DE
CONSUMIDOR PARA”RESTAURADOR”:
‘GRATIFICAÇÃO’
- A OCASIÃO FAZ O ‘LADRÃO’?
“Eis uma factura de um
restaurante muito badalado (o jncquoi…) que, no final, sugere uma
“gratificação” de 10% e, no fecho, em dígitos garrafais, apresenta o montante global com um tal valor
adicionado… como que a insinuar a sua obrigatoriedade.
Os consumidores,
contritos, mal balbuciam um gesto de não concordância por ‘vergonha’ em
fazê-lo. Pagam e não ‘bufam’ e não o fazem soltos, livres e de sorriso
afivelado no rosto…”
Apreciada a questão,
cumpre oferecer as soluções vertidas na lei:
1. Tempo houve em que as gorjetas representavam 10% do consumo
global e figuravam como parte integrante da factura, com carácter de obrigatoriedade,
dado o regime em vigor.
2. Muitos estabelecimentos serviam-se de tais montantes para
compor a sua folha salarial, com uma base mínima e o mais em resultado da taxa
de serviço repartida equitativamente pelos servidores; noutros, os
‘trabalhadores’ percebiam só e tão só o apurado valor das gorjetas…

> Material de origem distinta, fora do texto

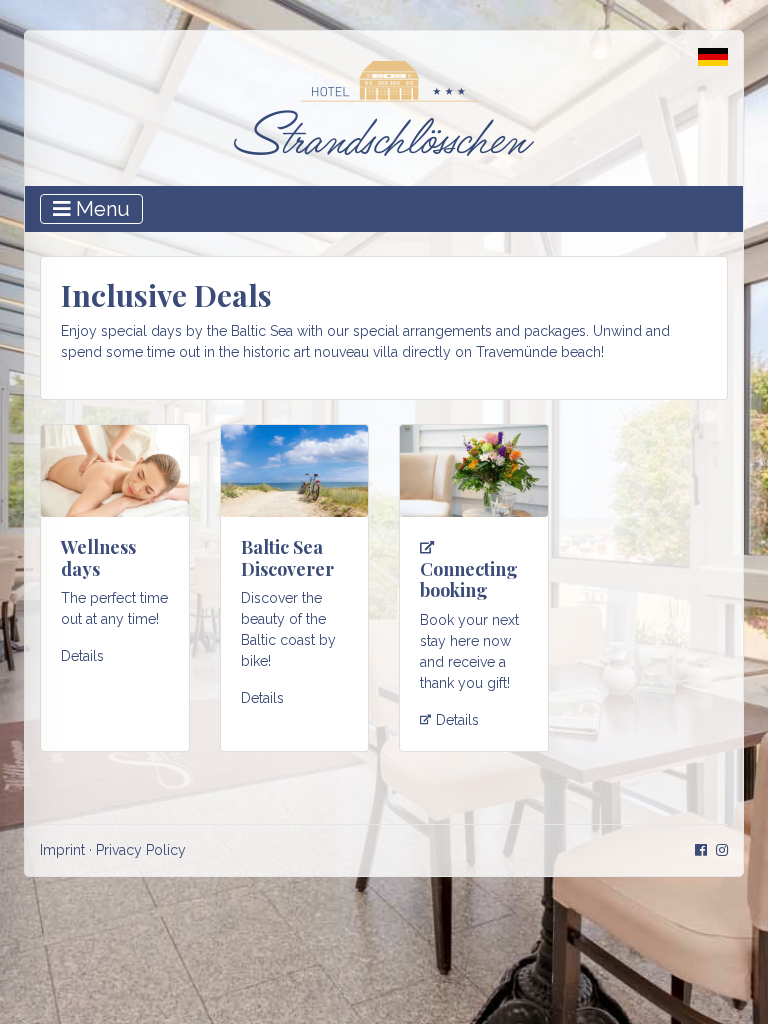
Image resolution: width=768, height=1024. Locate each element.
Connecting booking (469, 579)
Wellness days (98, 558)
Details (82, 656)
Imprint (62, 850)
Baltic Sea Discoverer (287, 558)
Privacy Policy (141, 850)
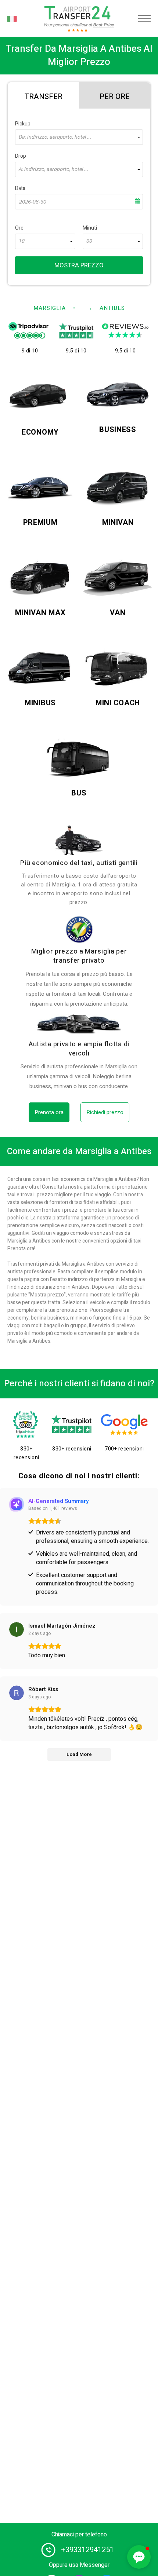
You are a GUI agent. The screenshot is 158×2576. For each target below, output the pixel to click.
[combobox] (79, 137)
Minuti (90, 228)
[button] (139, 2557)
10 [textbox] (21, 241)
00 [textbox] (89, 241)
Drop (20, 156)
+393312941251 (87, 2549)
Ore (19, 228)
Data (20, 188)
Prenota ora (49, 1112)
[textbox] (79, 137)
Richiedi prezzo (104, 1112)
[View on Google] (16, 1629)
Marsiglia (49, 308)
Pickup (22, 124)
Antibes (112, 308)
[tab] (43, 95)
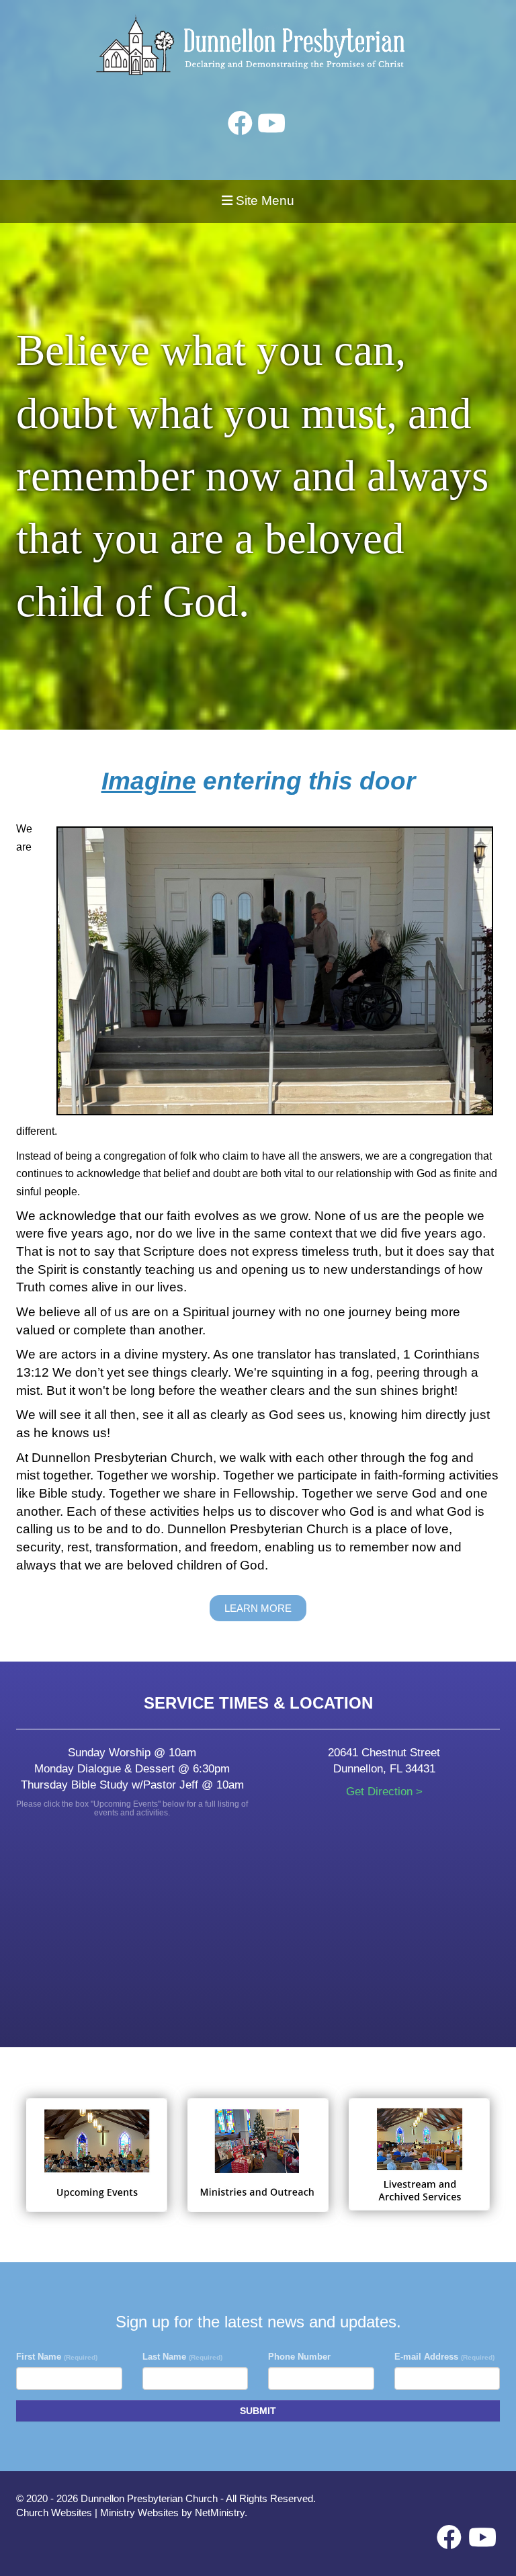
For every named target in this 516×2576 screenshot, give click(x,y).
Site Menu (263, 201)
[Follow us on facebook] (240, 124)
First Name (56, 2357)
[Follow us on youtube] (271, 124)
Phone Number (299, 2357)
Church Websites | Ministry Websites (98, 2512)
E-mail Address (444, 2357)
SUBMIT (258, 2410)
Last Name (182, 2357)
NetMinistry (220, 2512)
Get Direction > (384, 1791)
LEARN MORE (258, 1608)
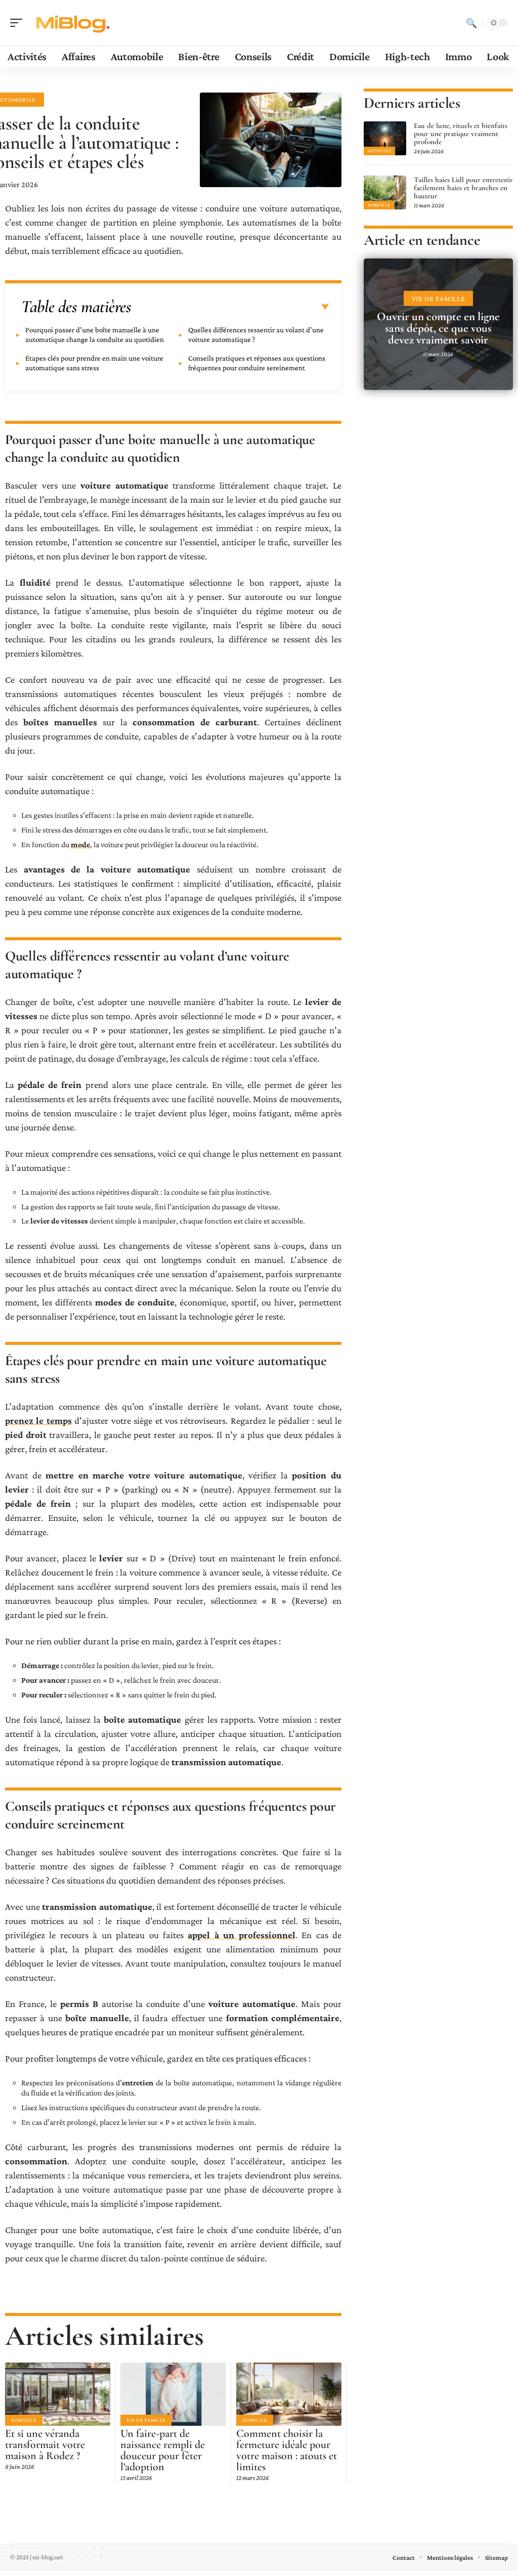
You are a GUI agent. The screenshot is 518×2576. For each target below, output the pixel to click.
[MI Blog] (72, 23)
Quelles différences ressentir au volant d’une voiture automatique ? (256, 334)
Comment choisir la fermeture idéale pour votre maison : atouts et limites (286, 2450)
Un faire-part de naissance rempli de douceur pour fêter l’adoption (162, 2450)
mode (80, 844)
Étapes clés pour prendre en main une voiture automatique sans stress (94, 363)
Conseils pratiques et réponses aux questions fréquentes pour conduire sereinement (256, 363)
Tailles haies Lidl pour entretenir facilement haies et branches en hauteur (463, 187)
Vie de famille (145, 2420)
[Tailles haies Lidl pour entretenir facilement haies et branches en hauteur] (385, 192)
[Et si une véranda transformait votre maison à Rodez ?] (57, 2394)
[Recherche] (471, 22)
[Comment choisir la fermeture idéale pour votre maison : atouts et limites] (288, 2394)
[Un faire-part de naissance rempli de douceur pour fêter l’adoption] (173, 2394)
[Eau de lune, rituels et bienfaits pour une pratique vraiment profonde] (385, 138)
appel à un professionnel (241, 1935)
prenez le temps (38, 1420)
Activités (379, 150)
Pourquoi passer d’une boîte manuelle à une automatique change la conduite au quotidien (94, 334)
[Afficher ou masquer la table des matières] (230, 307)
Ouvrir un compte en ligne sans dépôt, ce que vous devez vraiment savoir (438, 328)
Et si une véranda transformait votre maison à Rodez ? (45, 2444)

3. Em ano recuado, alterou-se o regime: os preços passaram a
globais, neles se repercutindo a gratificação, a denominada “taxa de serviço”,
instaurando-se o TTC - “toutes taxes comprises” (“todas as taxas
incluídas”).
4. Ainda assim, subsistiu o hábito, por parte de alguns
clientes, de doar um dado montante (a título individual ou com destino a um
‘bolo comum’ susceptível de divisão): de tal modo que com uma tal “praxis” as refeições encareceram, já que do preço constava
o equivalente ao serviço, a saber, os 10%.
5. O pretender fazer-se acrescer agora (e de novo), na factura,
uma percentagem do preço, a título de serviço, briga com o que a lei estabelece
de forma meridiana:
“preço é o preço total em que se incluem todos os impostos, taxas e
outros encargos que nele se repercutam”.
6. O Guia da Restauração
(Direcção-Geral do Consumidor/AHRESP) diz a tal propósito, a pp. 16, que para
além de não recomendável, se traduz em prática ilícita: e, com efeito, trata-se de
uma prática, a todos os títulos, enganosa:
“São consideradas
enganosas, em qualquer circunstância, … transmitir [a] impressão [de que essa
prática é lícita] quando tal não corresponda à verdade [DL 57/2008: al. k) do art.º
8.º).
7. E o ilícito constitui contra-ordenação
económica grave: tratando-se de pequena empresa – de 10 a 49 trabalhadores
-, o montante da coima oscila entre os 4
000 e os 8 000 € (DL 57/2008: n.º 1 do art.º 21; DL 9/2021: sub. III, al. b) do art.º 18).
8. Constitui anda, em nosso entender, crime de especulação,
previsto e punido pelo artigo 35 da Lei Penal do Consumo de 1984, a cobrança de
um qualquer montante, a bel talante dos titulares dos estabelecimentos, para
além do preço em si mesmo apurado, seja a que título for, mormente de uma
qualquer “taxa de serviço”.
9. A moldura penal para a especulação oscila entre os 6 meses e
os 3 anos e multa não inferior a 100 dias (sendo que, no limite, a pena de
multa pode atingir os € 500/dia) [DL28/84: proémio do art.º 35].
EM
CONCLUSÃO
a.
Os preços dos serviços de hotelaria,
restauração, cafetaria e bar são, como os demais preços de produtos e serviços
aos consumidores, “preços totais em que se incluem todos os impostos, taxas e
outros encargos que nele sejam repercutidos” (DL 138/90, repub.º pelo DL 162/99:
n.º 1 do art.º 5.º; DL 10/2015: n.º 1 do art.º 135).
b.
Tal prática, por enganosa, é desleal e
constitui um ilícito de mera ordenação social: contra-ordenação económica grave
em que a coima – para as pequenas empresas – se cifra entre os 4 000 e os 8 000 € (DL 57/2008: al. k) do art.º 8.º, n.º
1 do art.º 21; DL 9/2021: sub. III, al. b) do art.º 18).
c.
Se aos preços acrescerem outros valores, a
título de “taxas”, comissões ou “percentagens de serviço”, comete o titular do
estabelecimento o crime de especulação a que se comina pena de prisão e multa
(de seis meses a três anos e multa não inferior a 100 dias, respectivamente)
(DL 28/84: art.º 35).
Tal é, salvo melhor juízo, o nosso parecer.